The district court rejected Sprint’s argument, observing
that “both sides’ experts opined that the reasonable
royalty should be a lump sum resulting from a single
hypothetical negotiation that took place in 2006” if Sprint
were found to infringe all three patents. Id. at 66 (citing
trial transcript). Based on that agreement, the district
court concluded that “[a] hypothetical negotiation in 2006
would include each of the asserted patents, even if they
issued later
, and the resulting negotiation would include
the fact that two of the patents issued later.” Id. (citing, Inc. v. Lansa, Inc., 594 F.3d 860, 872 (Fed.
Cir. 2010)). Moreover, because of the agreed-upon methodology
of using a lump sum award for infringement of all
of the patents, the district court noted the practical problem
of assessing prejudgment interest on a per patent
basis where the lump sum verdict did not apportion the
damages for each patent. See id.

The CAFC also rejected the argument of Sprint:

Sprint contends that the district court erroneously
charged Comcast prejudgment interest from 2006 forward
even though neither the ’008 Patent nor the ’046 Patent
had issued at that point. Appellant Br. at 57–64. Specifically,
because neither of those two patents had issued yet,
there could be no infringement as a matter of law for
them in 2006. In Sprint’s view, accordingly, the district
court’s award of prejudgment interest was an abuse of
discretion because the court should have calculated prejudgment
interest from the time of first infringement of
each of the three infringed patents until judgment. In
other words, Sprint contends the district court should
have apportioned the prejudgment interest calculations
based on the royalty periods covered by the individual
patents. See id. While in other contexts Sprint’s contentions
might be well taken, they are not here.

The parties’ experts agreed that any damage award
should take the form of a lump sum royalty payment.
And, the jury was told that the lump sum royalty payment
should run from the date of the earliest relevant
hypothetical negotiation.

The jury was also told that the hypothetical
negotiators would have employed the “book of wisdom,”
looking forward in time from the date of the first
hypothetical negotiation to account for “all information
that would have been relevant to the parties in coming to
and arriving at a deal.” Id. at 66; id. at 4594–95. Both
experts agreed that this information would have included
the issuance of any later patent relating to the same
technology. Id. at 4593–95; id. at 5002–03.

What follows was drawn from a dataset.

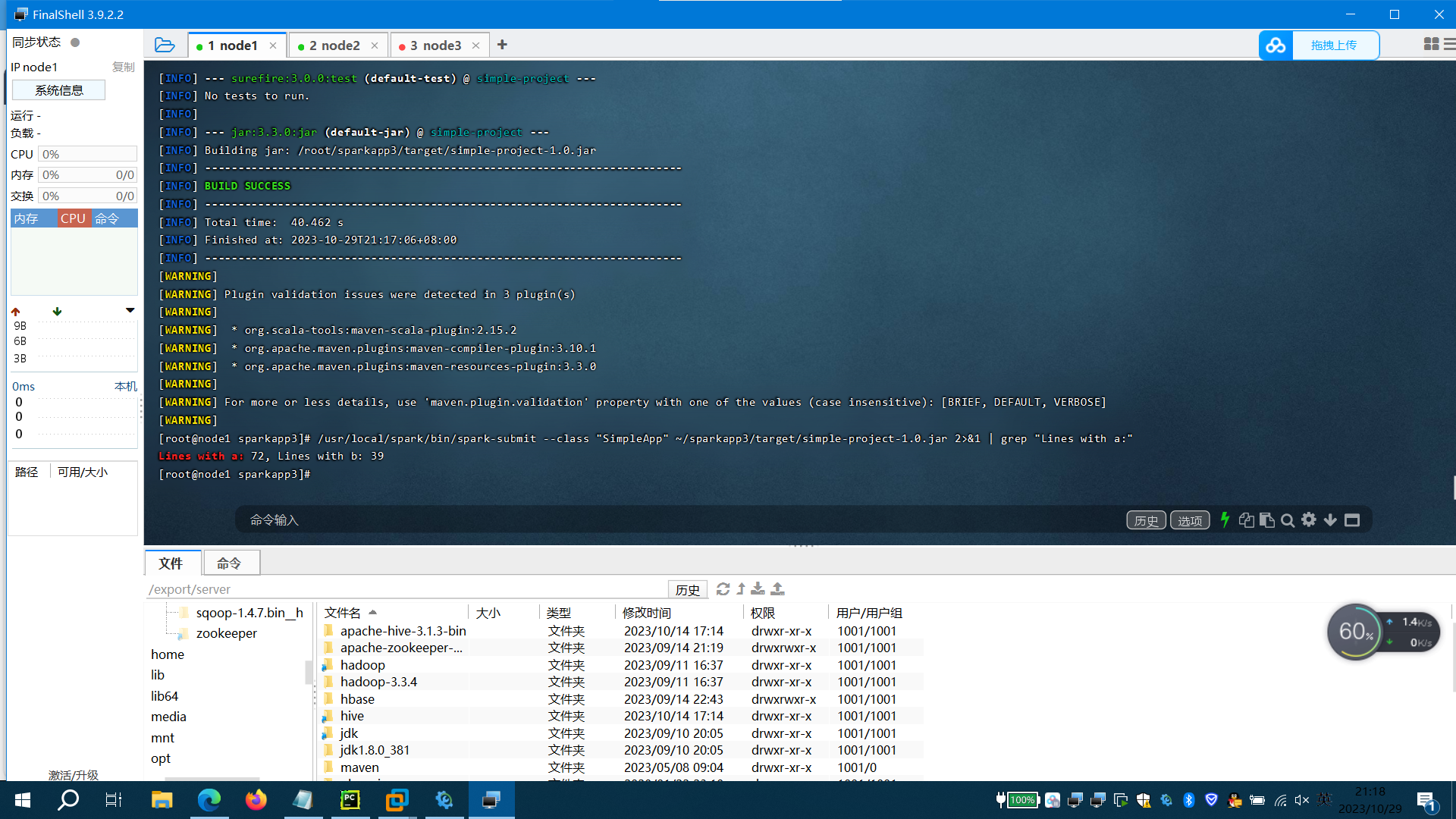The width and height of the screenshot is (1456, 819).
Task: Click the 选项 options button
Action: click(1189, 520)
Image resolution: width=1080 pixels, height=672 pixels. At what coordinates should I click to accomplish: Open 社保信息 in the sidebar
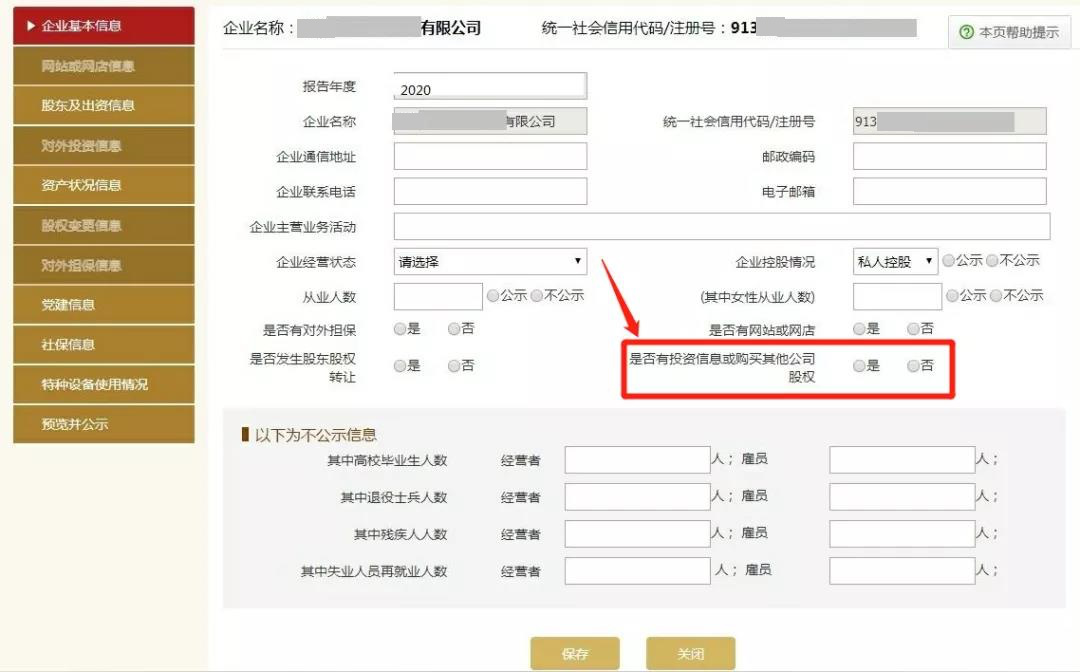[104, 344]
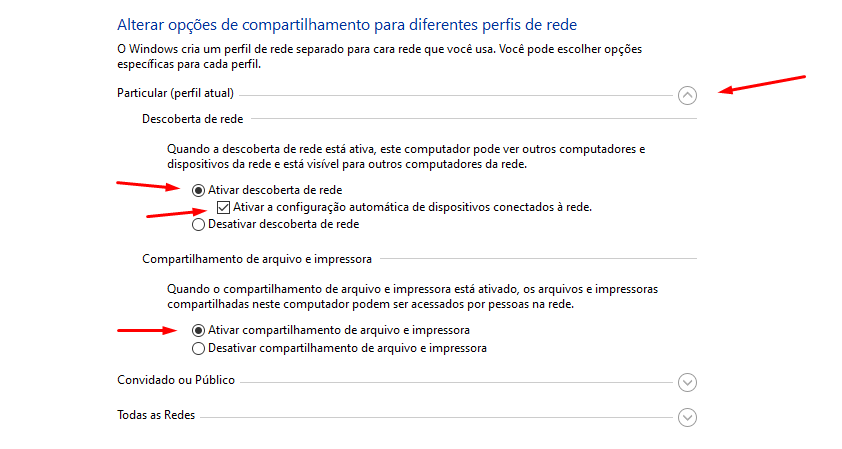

Prejudgment interest runs from the earliest date of
infringement for any patent issued at the time of the
hypothetical negotiation; here, the ’916 Patent indisputably
had been issued by 2006. We see no abuse of discretion
in the district court’s assessment of prejudgment
interest against Sprint based on the entire royalty award.
See Bio-Rad Labs., Inc. v. Nicolet Instrument Corp., 807
F.2d 964, 969 (Fed. Cir. 1986) (“[T]he purpose of prejudgment
interest . . . is ‘to ensure that the patent owner is
placed in as good a position as he would have been had
the infringer entered into a reasonable royalty agreement.’”
(quoting Gen. Motors Corp., 461 U.S. at 655)); cf.
Stickle v. Heublein, Inc., 716 F.2d 1550, 1561 n.8 (Fed.
Cir. 1983) (“Since the parties treated the mechanical and
process patents as a unitary licensing property, we need
not consider damages for infringement of each patent
individually. Under other circumstances it may well be
necessary to determine damages separately for each such
patent since a patent owner has every right to demand
royalties for each patent he holds.”).